P4 Racing, Inter Europol Competition, GG Classics, High Class Racing e Bretton Racing sono gli altri team presenti in LMP3 PRO Am oltre a Nielsen Racing per per ora conferma una Duqueine per Matthew Bell
Debutto per Ajith Redant Racing con l’attore indiano Ajith Kumar e l’ex pilota di F1 Narain Karthikeyan. La coppia indiana sta correndo anche in Asian Le Mans Series, sempre con una LMP3.

La griglia di partenza della GT3 vedrà il ritorno dei campioni del 2025 Alessandro Cozzi ed Eliseo Donno.
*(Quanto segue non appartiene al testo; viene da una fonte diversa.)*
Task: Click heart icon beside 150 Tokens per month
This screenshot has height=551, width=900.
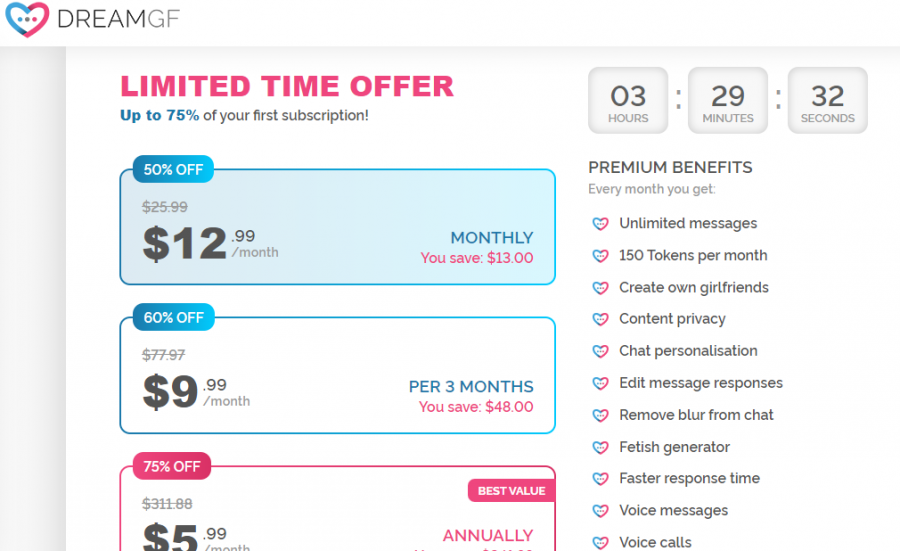Action: tap(600, 256)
La coppia si affiderà ancora una volta ad AF Corse, squadra che avrà anche una seconda auto con Marco Bonanomi e Rey Acosta III.
David Cleto Fumanelli raggiunge invece Lorenzo Ferdinando Innocenti con la Ferrari #17 Kessel Racing al posto di Andrea Belicchi. La compagine elvetica avrà anche una seconda 296 GT3 EVO con Giacomo Altoé e Oscar Ryndziewicz.
Anche il team spagnolo Biogas Motorsport schiererà una Ferrari 296 GT3, per ora è confermato il solo Marc Carol Ybarra.
Tre Aston Martin Vantage AMR GT3 Evo sono attese in GT: la #10 Racing Spirit of Leman (Tom Wood), la #91 Blackthorn (Claude Bovet) e la #11 Code Racing Development (Antoine Leclerc).
L’unica Porsche 911 GT3 R Evo verrà schierata da Dinamic GT, al debutto nella serie con oek Hartog e Reinhold Gerhard Krahn. Presente anche una McLaren 720S GT3 Evo con Gonzalo De Andres Martin ed il nuovo Junior Driver del brand Jean-Baptiste Simmenauer.
La stagione partirà ad aprile da Barcellona, sfortunatamente anche nel 2026 non ci saranno prove in Italia.